The comments express the agony of a child with two alcoholic parents who brought herself up from age five. Her father, a lawyer and crime writer, managed his alcoholism but her mother was unable to cope, made a number of suicide attempts and eventually died of cancer. Grafton’s role was to be a mother to her mother. Her wish now is that “life could be edited as deftly as prose”.
Grafton is baring her soul and trying to explain why she was so disturbed in her marriages and relationships with family and friends following her mother’s death. The earlier decision to make these available to family and friends was the right one. They lie uncomfortably with the first section of the book and are of no real interest to the reader. They are perhaps an indication of her “egotistical streak that sometimes overrides common sense”.

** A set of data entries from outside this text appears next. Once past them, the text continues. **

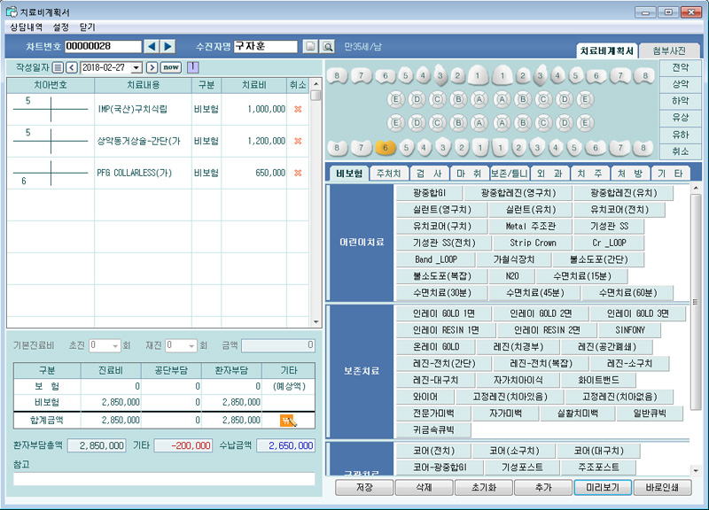Expand the 재진 count dropdown
This screenshot has height=510, width=709.
click(x=192, y=345)
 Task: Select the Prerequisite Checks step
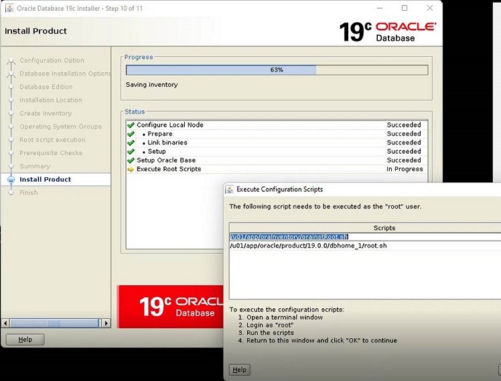point(50,153)
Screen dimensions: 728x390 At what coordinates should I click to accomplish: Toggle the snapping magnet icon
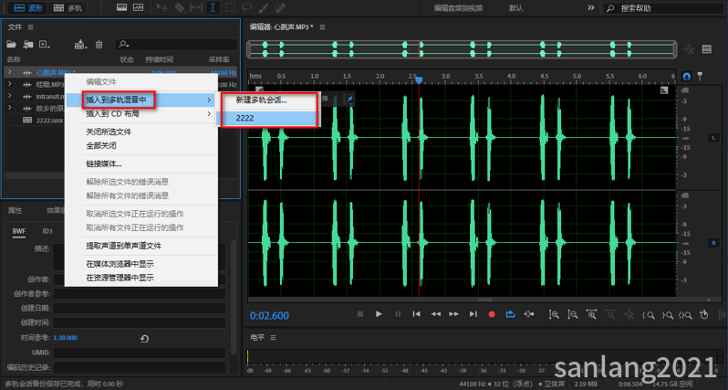[x=687, y=75]
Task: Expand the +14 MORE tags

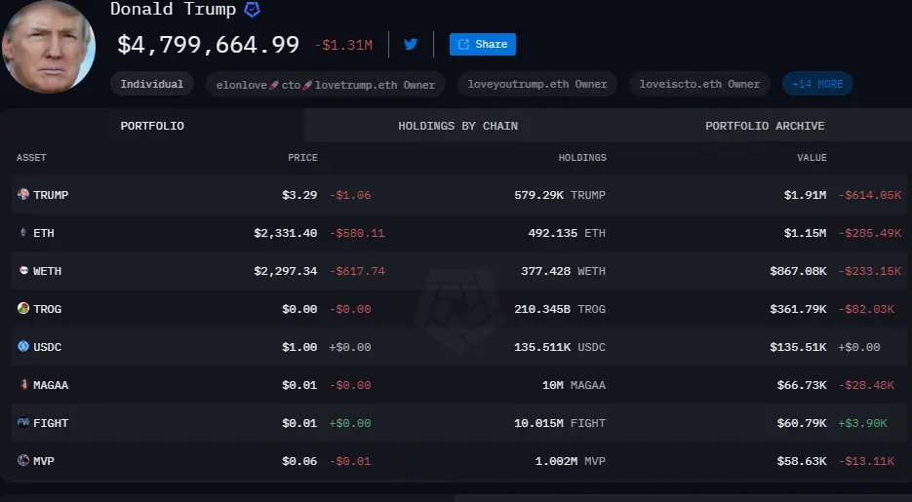Action: 817,84
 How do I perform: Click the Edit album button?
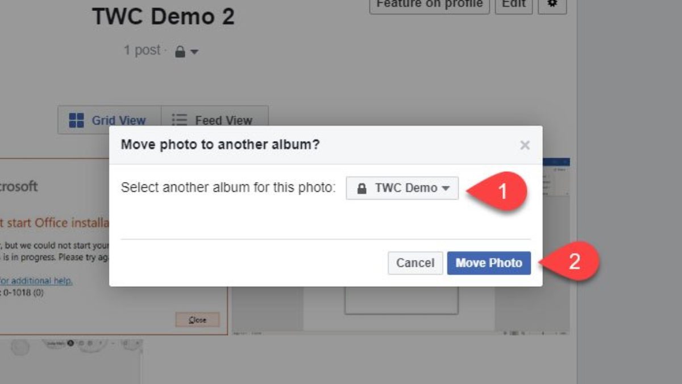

The detection short stories are of an entirely different kind though also written between 1986 and 1991. As a result, the heroine is always looking for a telephone kiosk in the absence of mobiles. Each is the basic storyline of what could have been extended into a book with extra description and sub-plots.
They are a pleasant enough read but suffer from their brevity. This private eye doesn’t do failure and wins each case.
As interesting as any of the fictional material is Grafton’s thoughts on detective writing contained in the preface and in a transitional comment between the short stories and her personal essays.
She asserts that “The hard-boiled private eye novel is still the classic struggle between good and evil played out against the backdrop of our social interactions”. Or maybe it just appeals because it is a good read.
Now that Grafton has swept the contents of her desk into this ill-matched collection, it is to be hoped that she returns to completing her Kinsey alphabet novels right through to Z.